(Text for analysis Opens)
FAIRFAX, Va. (WRIC) — At his first coronavirus briefing in Northern Virginia, Gov. Ralph Northam released details on what ‘Phase Three’ of the reopening process will look like, even though he’s not allowing the commonwealth to move forward this Friday.
Starting June 18th, most areas of Virginia will have been in ‘Phase Two’ for two weeks, the minimum amount of time that has to pass before advancing to the next stage. Northam said he’s airing on the side of caution as some states are seeing steep increases in cases and hospitalizations.
The governor said the earliest Virginia will start ‘Phase Three’ is next Friday, June 26th. He said that will only happen if the data continues to support that decision.
“I want to be clear, we are not entering ‘Phase Three’ this week,” Northam said “But people need and they deserve to be able to plan.”
‘Phase Three’ allows retailers, restaurants, bars and breweries to lift capacity limits entirely, though these places still have to practice social distancing. The phase also raises occupancy caps in entertainment venues and gyms.
“It still means you’re safer at home, especially if you’re vulnerable. It means we still strongly encourage teleworking and people still need to focus on physical distancing in all situations outside of the home” Northam said.
The governor said masks will remain a requirement in indoor public spaces in most cases.
Here’s a full break down of what this means for you.
Northam has been criticized by some for not allowing ‘Phase Three’ to start sooner.
“Let us be clear, the Governor is once again walking back his own criteria. Tens of thousands of Virginians have lost their jobs, and unemployment spiked to 10 percent,” House Republican Leader Todd Gilbert (R-Shenandoah) said in a statement earlier this week. “If Governor Northam genuinely wants ‘science, data, and testing’ to drive our reopening, he should allow Phase 3 to proceed.”
(Text for analysis Closes)
▶ What you will do: Summarize the news report on Virginia's "Phase Three" reopening in two sentences. The lines that follow are separate material and are unrelated to the news report.
(Dataset Opens)
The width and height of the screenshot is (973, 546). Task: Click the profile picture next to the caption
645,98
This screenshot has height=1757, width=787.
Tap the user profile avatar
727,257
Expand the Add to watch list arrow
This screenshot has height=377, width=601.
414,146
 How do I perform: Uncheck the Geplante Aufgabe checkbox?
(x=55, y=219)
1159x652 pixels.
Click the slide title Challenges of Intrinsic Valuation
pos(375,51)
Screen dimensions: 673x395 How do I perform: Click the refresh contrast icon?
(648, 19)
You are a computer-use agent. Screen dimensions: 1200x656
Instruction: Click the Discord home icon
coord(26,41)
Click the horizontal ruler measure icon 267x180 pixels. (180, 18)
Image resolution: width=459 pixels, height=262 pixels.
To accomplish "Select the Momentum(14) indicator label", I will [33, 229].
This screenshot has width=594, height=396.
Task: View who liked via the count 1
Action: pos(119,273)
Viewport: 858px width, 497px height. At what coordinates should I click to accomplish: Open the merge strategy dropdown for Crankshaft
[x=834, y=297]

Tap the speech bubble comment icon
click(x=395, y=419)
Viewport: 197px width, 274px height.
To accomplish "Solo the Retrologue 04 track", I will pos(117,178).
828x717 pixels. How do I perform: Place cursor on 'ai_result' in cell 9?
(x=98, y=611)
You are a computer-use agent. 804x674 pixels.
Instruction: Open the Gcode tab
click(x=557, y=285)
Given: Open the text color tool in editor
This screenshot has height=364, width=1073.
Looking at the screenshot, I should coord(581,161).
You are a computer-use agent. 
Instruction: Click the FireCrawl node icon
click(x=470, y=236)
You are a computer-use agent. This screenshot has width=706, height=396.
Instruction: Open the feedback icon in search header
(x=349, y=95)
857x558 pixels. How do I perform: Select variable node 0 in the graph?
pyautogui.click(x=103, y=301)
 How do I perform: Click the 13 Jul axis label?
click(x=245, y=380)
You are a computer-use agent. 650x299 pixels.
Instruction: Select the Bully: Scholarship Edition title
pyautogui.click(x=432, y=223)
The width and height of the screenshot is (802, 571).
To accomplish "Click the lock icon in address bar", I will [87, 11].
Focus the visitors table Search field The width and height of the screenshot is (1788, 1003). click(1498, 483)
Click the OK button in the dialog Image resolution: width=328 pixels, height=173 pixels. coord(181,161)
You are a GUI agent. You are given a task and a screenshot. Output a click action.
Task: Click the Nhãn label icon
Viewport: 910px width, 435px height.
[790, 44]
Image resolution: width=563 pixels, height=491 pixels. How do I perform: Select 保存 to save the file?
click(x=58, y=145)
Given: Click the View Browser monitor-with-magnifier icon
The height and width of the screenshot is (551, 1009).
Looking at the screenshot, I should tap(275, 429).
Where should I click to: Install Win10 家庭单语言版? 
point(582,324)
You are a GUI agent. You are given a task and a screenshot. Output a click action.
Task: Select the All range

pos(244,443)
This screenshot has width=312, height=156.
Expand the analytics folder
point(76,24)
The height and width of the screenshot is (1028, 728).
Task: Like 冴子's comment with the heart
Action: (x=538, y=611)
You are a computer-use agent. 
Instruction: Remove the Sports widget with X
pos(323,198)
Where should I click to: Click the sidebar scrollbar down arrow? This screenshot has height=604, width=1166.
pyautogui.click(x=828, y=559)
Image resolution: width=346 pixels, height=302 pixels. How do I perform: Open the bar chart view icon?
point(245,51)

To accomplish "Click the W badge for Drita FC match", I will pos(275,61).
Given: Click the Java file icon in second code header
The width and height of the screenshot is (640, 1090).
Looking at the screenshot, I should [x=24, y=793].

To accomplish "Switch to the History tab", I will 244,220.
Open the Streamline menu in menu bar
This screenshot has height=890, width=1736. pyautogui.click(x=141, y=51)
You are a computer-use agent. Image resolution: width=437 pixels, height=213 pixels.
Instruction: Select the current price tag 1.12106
(Dataset Closes)
▶ Exercise solution: At his first coronavirus briefing in Northern Virginia, Gov. Ralph Northam laid out "Phase Three," which lets retailers, restaurants, bars and breweries lift capacity limits and raises occupancy caps for entertainment venues and gyms. He also said Virginia would not enter that phase this week and could start it no earlier than June 26th if the data supports it, a delay that House Republican Leader Todd Gilbert and others have criticized.